The reality is that our society is plagued by transgenerational transmissions of trauma caused by years of systemic, socioeconomic and cultural structures that have oppressed and dehumanised people through injustices and brutality. This has left communities with distorted psychological organisations where largely unhealthy coping and numbing strategies are passed on as a way of life, we see this in cases of alcoholism and lack of emotional regulation. People have been stuck in a perpetual state of fight, flight or freeze. And left to sort themselves out.
Mental healthcare has long been the “stepchild” of government interventions. Used either inadequately with stripped resources or not at all when it’s the very thing that could attempt to facilitate the reconstruction of individuals and societies at large. If we don’t learn anything from this period, I hope we learn this- Mental health is a social ill and should be prioritized and treated as such. People’s anxiety is exacerbated, maybe even caused by the lived experience of being in the middle of a pandemic. The environment is contributing to their mental ill-health. As it has for South Africans for years. With the right support and treatment, people can learn healthy coping strategies, manage and process their distress. How many people have lived through and are still living through incredibly difficult periods and don’t have these services available?

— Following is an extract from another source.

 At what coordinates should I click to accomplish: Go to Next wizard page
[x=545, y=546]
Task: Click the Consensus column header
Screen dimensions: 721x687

At the same time, this era has presented an opportunity to reflect, pause and grow from the collective trauma that we have experienced. An opportunity to ‘be transformed’ by our experiences. There are talks of a new normal, as things will never be the same. A new way of being, living and treating each other. The Centre for the Study of Violence and Reconciliation (CSVR) in this month of October, being Mental Health Awareness Month, is launching a mental health campaign posing the following questions for reflection:
- Are we living through a catastrophe or is this an opportunity for transformation?
- Does this provide an opportunity for us to look at mental health and mental ill-health in ourselves and others?
- Are there adequate resources allocated to mental health needs in our society?
- Is mental health care accessible to all who require it?
As we ask these questions, we note that the pandemic has given mental health practitioners, especially those at CSVR an opportunity to reflect on their practice and change it to meet the changing global context, noted through the increased use of online therapy approaches that have made mental health support more accessible. The transformation of mental health care is an opportunity that CSVR is hoping the world takes advantage of.
CSVR acknowledges the impact COVID19 has had on the transformation of self, families, communities, societies and the globe. And encourages us all to reflect on our society and be present and comfortable for the uncomfortable conversations that need to be had in order to create real transformation. As I invite you on this journey of reflection and insight gaining I am aware that this can feel catastrophic as it forces us to examine ourselves and our lives and may call on us to change.
We need to decide if this becomes the wound that we carry, that we continue to let our children carry. Or does this become the opportunity for transformation in how we deal with our pain and woundedness. To paraphrase a famous quote, “in the same way that trauma can be passed through intergenerational lines, so can healing”. We now have the opportunity to move from transgenerational trauma to transgenerational healing, from a trauma carrier to a trauma healer.
Which of these gifts do you want to give to yourself and your children?